Chief Nang Jingwas (Russ Jones)
Hereditary Chief, Haida Nation, Canada
Chief Nang Jingwas has extensive knowledge of ocean management including integrated marine use plans, fisheries, marine protected areas and shipping. Hereditary Chief; Retired as Manager, Marine Planning Program, Council of the Haida Nation in 2017
Suteji Hugu
Regional Coordinator for East Asia, ICCA Consortium
Hugu is based in Pongso no Tao in Taiwan, and in 2000 co-founded the Cultural Taiwan Consortium, a national NGO that works towards an integrated national identity by seeking connectedness to the land and nature.

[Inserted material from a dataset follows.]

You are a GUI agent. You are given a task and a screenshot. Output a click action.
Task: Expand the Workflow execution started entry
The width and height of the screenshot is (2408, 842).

He assisted in launching the Taiwan Indigenous Conserved Territories Union (TICTU), which today federates 748 tribal communities. Hugu’s vision of restoring Indigenous territories is about tribal communities deeply embedded in their ecological habitats; indigenous rights fully implemented by traditional institutions; local knowledge and land ethics adaptively applied;
and collaborative livelihoods achieving common wellness for all living beings.
Grace Dom
Legal and Policy Consultant, with the Wildlife Conservation Society
Grace is a Legal and Policy Consultant, with the Wildlife Conservation Society. She has degrees from the University of Papua New Guinea and the Australian National University, and has worked for several organisations as a legal and policy consultant.
Kimberley Maxwell
University of Waikato, New Zealand
Kimberly delivers high quality science that supports sustainable fisheries and aquaculture outcomes for New Zealand. In particular, improving Maori cultural, social and economic well-being and caring for our aquatic environments through kaitiakitanga.
Dean Greeno
Riawunna Centre for Aboriginal Education / CMS, Australia
Dean was born on Flinders Island in 1967. Moving to Launceston in 1972, he continued to return to the island each year to go fishing with his Father and Grandfather, gaining a clear understanding of boat skills and first hand knowledge about life at sea that forms an important part of his family heritage. Greeno's arts practice centres primarily on sculpture. It draws heavily upon his Palwa Connections to culture and country, the journey of his people have been on through pre- and post-colonial times, and their future cultural path. An important aspect of this are the effects of climate change on cultural practice and relationships with colonists on this issue.